Let $\phi \in \mathcal{S}'(\mathbb{R}^n)$, the space of tempered distributions. How can one restrict $\phi$ to the hyperplane $x_1 = c$ for some $c \in\mathbb{R}$?
The answer to this question suggests that this is possible if the distribution is not too singular and that this restriction would mean $\phi$ can be viewed as the map $$\mathbb{R}\rightarrow S'(\mathbb{R}^{d-1}), \quad t\mapsto \phi(t, x_2, \ldots, x_n).$$ What does not being too singular mean in this context and how does one define the new distribution $\phi(t, x_2,\ldots,x_n) \in \mathcal{S}'(\mathbb{R}^{n-1})$?

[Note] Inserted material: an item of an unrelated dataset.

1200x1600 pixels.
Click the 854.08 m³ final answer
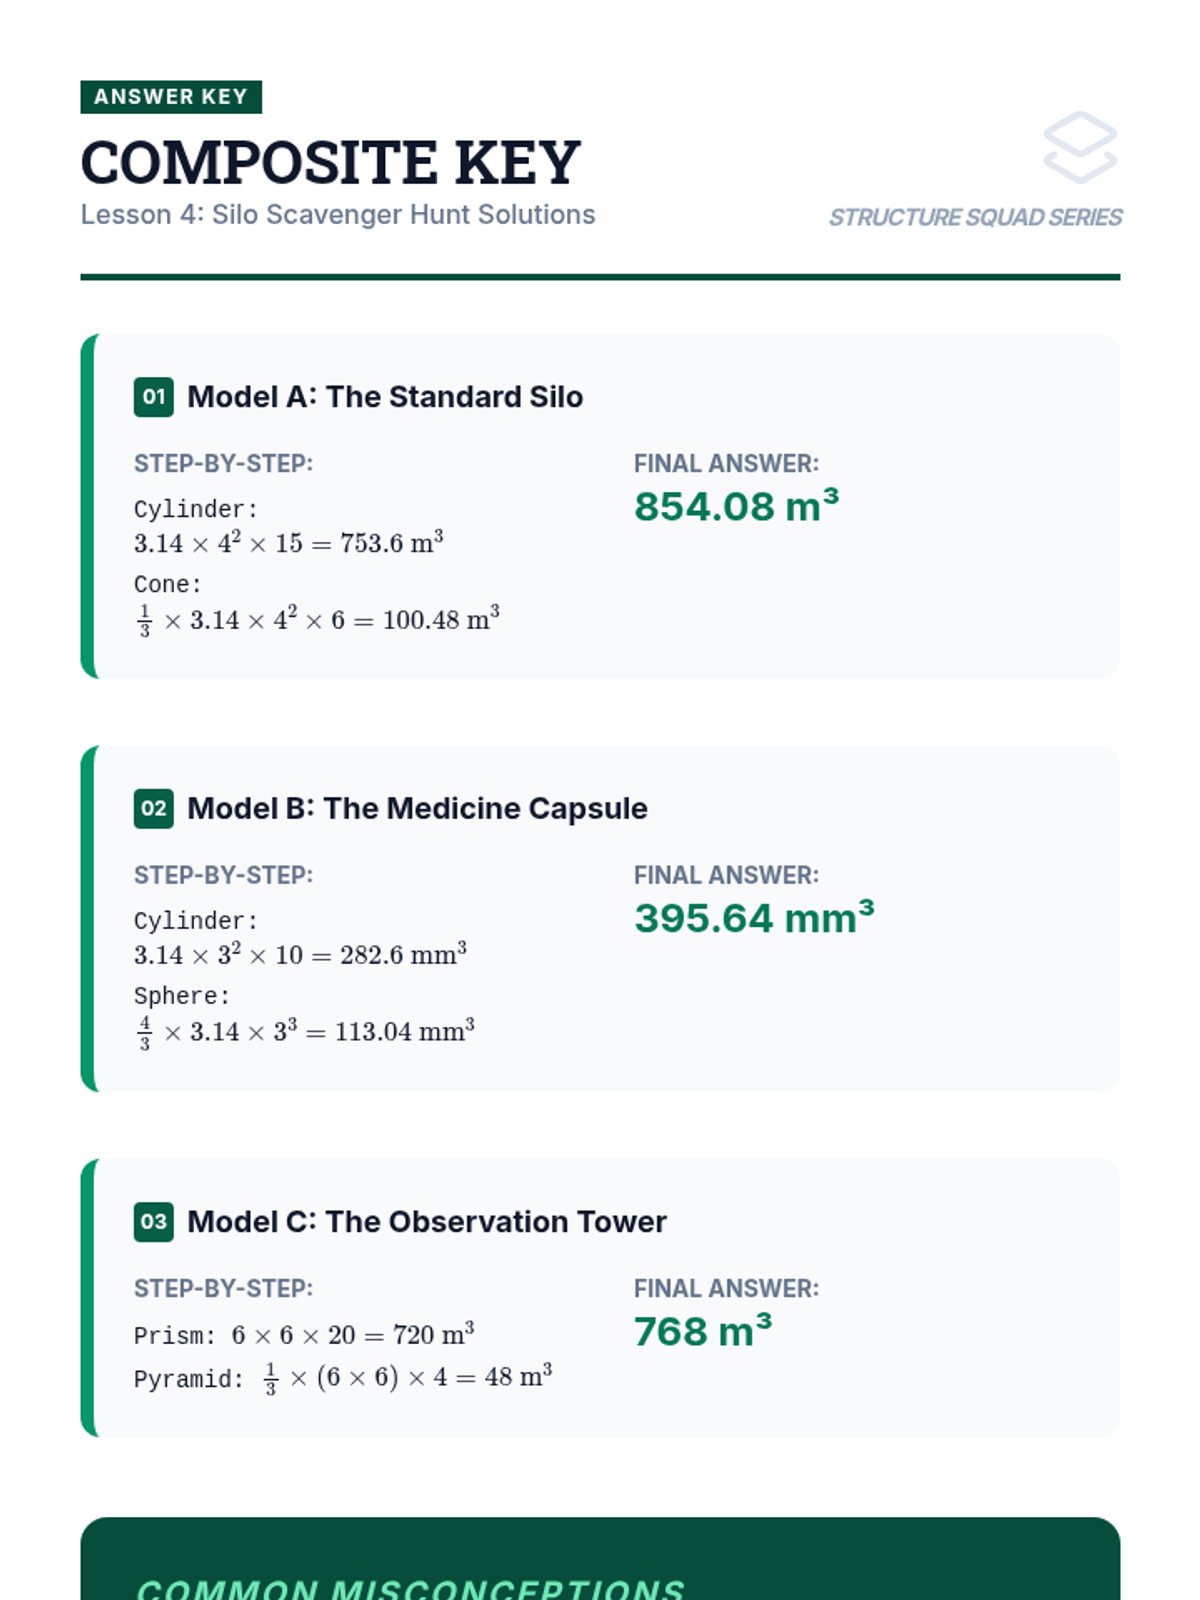pyautogui.click(x=736, y=505)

I would think one can define such a restriction by letting $\phi$ act on the following subset of $\mathcal{S}(\mathbb{R}^{n-1})$: $$\{ f \in \mathcal{S}(\mathbb{R}^{n-1}) : f = g(c, x_2, \ldots, x_n) \text{ for } g \in \mathcal{S}(\mathbb{R}^{n})\}.$$ But it seems undesirable to let the restricted $\phi$ act on only a subset of $\mathcal{S}(\mathbb{R}^{n-1})$.